Following the decision, Rabbi David Saperstein, Director of the Religious Action Center weighed in on the case, and what it means for religious freedom and RFRA, women’s rights and health, and the framework of civil rights law in this country.
- Jews Proud of Religious Freedom Act Despite Supreme Hobby Lobby Ruling – Forward.com
- Jewish groups stand by religious freedom law, but Supremes’ take divides them | Jewish Telegraphic Agency
- Jews divided on Hobby Lobby decision | Washington Jewish Week
- U.S. employers can decline to provide birth control with healthcare, Supreme Court rules – World Israel News | Haaretz
We have only just started to see the impact of the Hobby Lobby decision.
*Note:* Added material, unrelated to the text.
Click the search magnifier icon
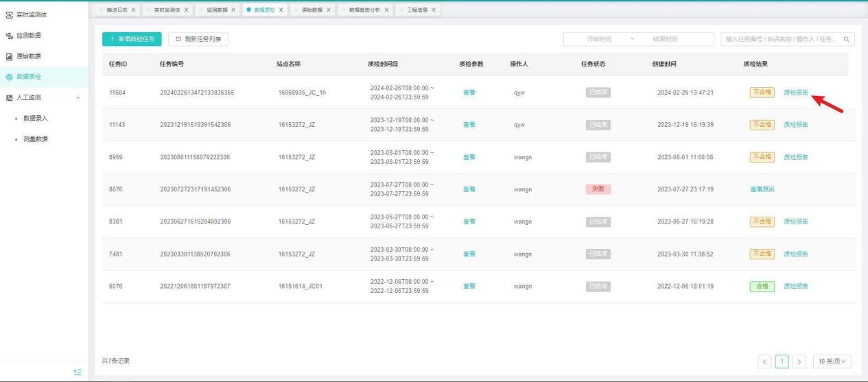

Late last week, the Court applied its ruling to issue a preliminary injunction to Wheaton College, an evangelical institution that would fall under the contraception mandate’s accommodation. In considering whether the government furthered its compelling government interest of providing contraception in Hobby Lobby through the least restrictive means in Hobby Lobby, the Court found that the accommodation for religious non-profit organizations is a reasonable alternative for closely-held corporations, leaving it up to Congress and the Obama Administration. Either branch will have to take into account the need for accommodation and the need for women to access contraception.
However, Court’s reasoning in the preliminary injunction in this case found the accommodation to be too much of a burden, seemingly striking down the accommodation prong of the contraception mandate. Although the Court will not convene again until October 2014, we will continue to watch as the non-profit cases make their way to the Supreme Court, as well as further implications and effects of the Hobby Lobby decision.